One day, while he was training three Iraqi programmers and a systems analyst, somebody formally introduced the shit to the fan. Peter recalled:
"Someone called the systems analyst out, which was odd. Maybe he got called away, I don't know ... I was training the programmers I think in Crystal Reports ... and all of a sudden I heard someone shout 'get down'."
And then, suddenly, Peter's life went from this ...
... to a scene from Homeland. And to make it worse: The people shouting and waving guns around were actual police officers.
"And everyone stood up ... so I stood up also. Unfortunately when I stood up it put me next to the door ... when the door opened, there was a police officer from the Ministry Of Interior there.
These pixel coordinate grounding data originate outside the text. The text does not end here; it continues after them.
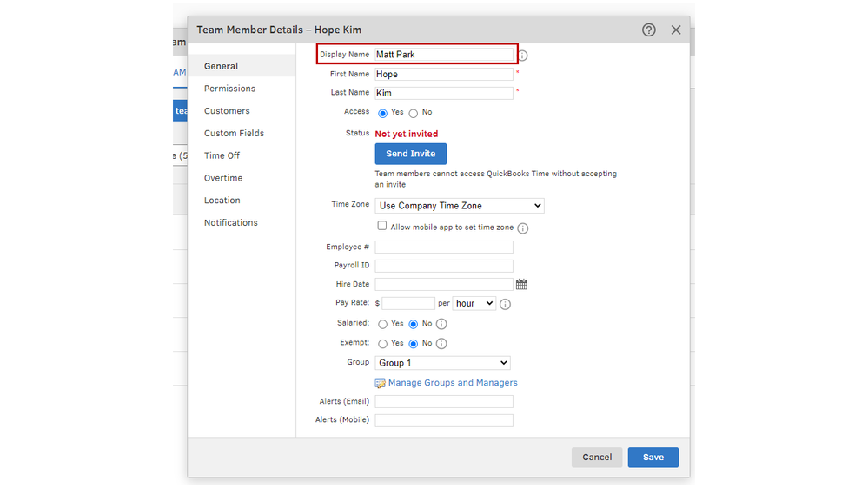Click info icon next to Salaried

tap(441, 324)
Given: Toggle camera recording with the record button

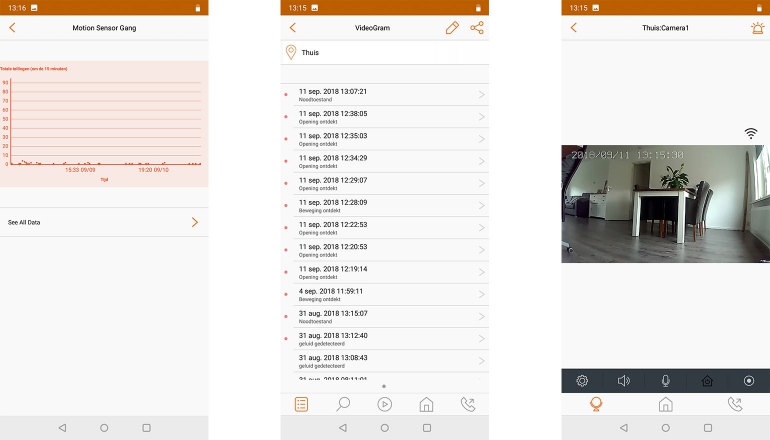Looking at the screenshot, I should click(748, 381).
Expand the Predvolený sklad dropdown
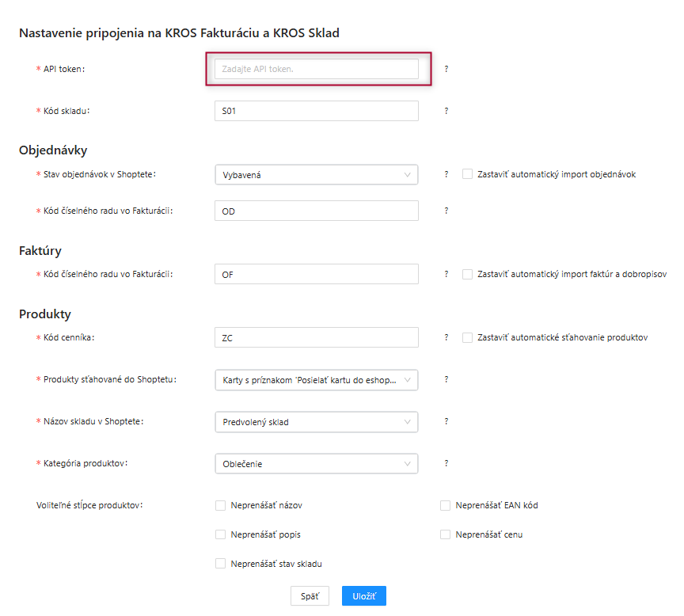Image resolution: width=684 pixels, height=616 pixels. tap(316, 422)
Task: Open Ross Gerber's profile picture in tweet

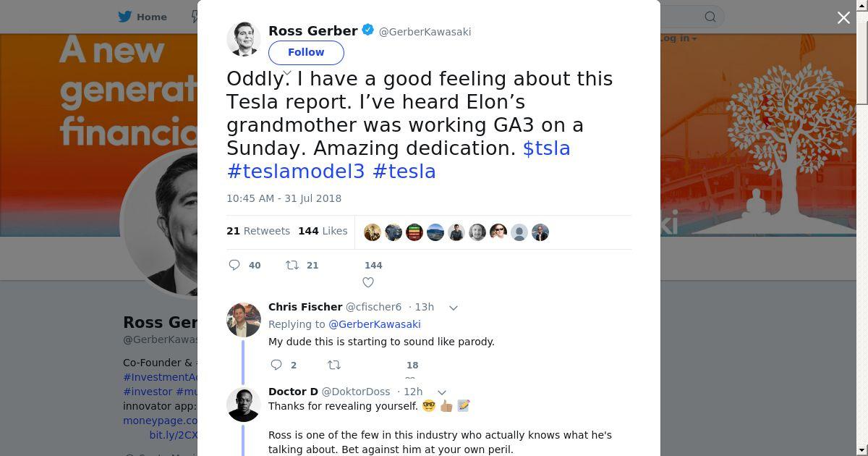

I recognized his uniform straightaway ... What I remember most, was actually a machine gun pointed STRAIGHT at my groin. I put my hands up. He says come on. I step outside ... and the place is awash with Iraqi police officers, probably about a hundred. He led me to the entrance ... and I saw the leader of my British security team being beaten up by five Iraqi police officers."
Peter is adamant that these were not terrorists dressed as Iraqi police: they were Iraqi police, moonlighting as terrorists. And they were beating the shit out of the badass combat veteran protecting Peter.
"I said, 'What do I do?' He said, 'Whatever they say!'"
Probably a good rule to observe around anyone jamming a gun in your face.
The police/terrorists led Peter and his four guards outside, where "20 or 30" police vehicles waited, "They put myself in the back ... the team leader in the trunk. I thought we were under arrest. Maybe there was something wrong with my ID. For some reason, I had a lot of money in my wallet, around $300. I remember they took my ID out and threw it out the window."
So Peter took his cash and tried to bribe the driver -- which is generally a fine move when being detained by crooked cops in a foreign country -- "And the guy just looked at the $300 and threw it out the window. And I'm like, that's not good."
By that, the money color, and Peter not passing "Go" we're guessing they were playing by Monopoly-style terrorism rules.
The average per-capita income in Iraq is around $4,000, meaning Peter's bribe was a solid month's salary. The fact that his captor tossed it out the window no longer qualified as 'a bad sign.' It was a nightmare billboard.
"And then they started taking my clothes off and throwing them out the window, and that's when I realized it was abduction. I remember them throwing my steel-toed boots out the window and thinking, 'I hope that didn't hit anybody.'"
Because, even being kidnapped, Peter's a pretty nice dude.
Then They Smuggled Us To Our Prison
The next few hours were pretty confusing. Peter and his guards were taken out into a marketplace, shoved into a minivan, driven around a bit, taken into a building, tied up, driven around again, and taken back to the same room. They were loaded into another car, driven 10 or 15 minutes, and set up in a basement filled with straw bales.
"We sat in this basement for maybe an hour. We get water poured on our head. Then they walk me to a stretcher, get me to lie down on a stretcher, then they wheel me into a truck -- it's a big army truck." Had Peter been played by Arnold Schwarzenegger, this would be the point where he uses his own enormous schlong to strangle the nearest captor, then kill the rest of the terrorists using nothing but his bare hands and a series of increasingly painful puns. Unfortunately, this was reality, so ...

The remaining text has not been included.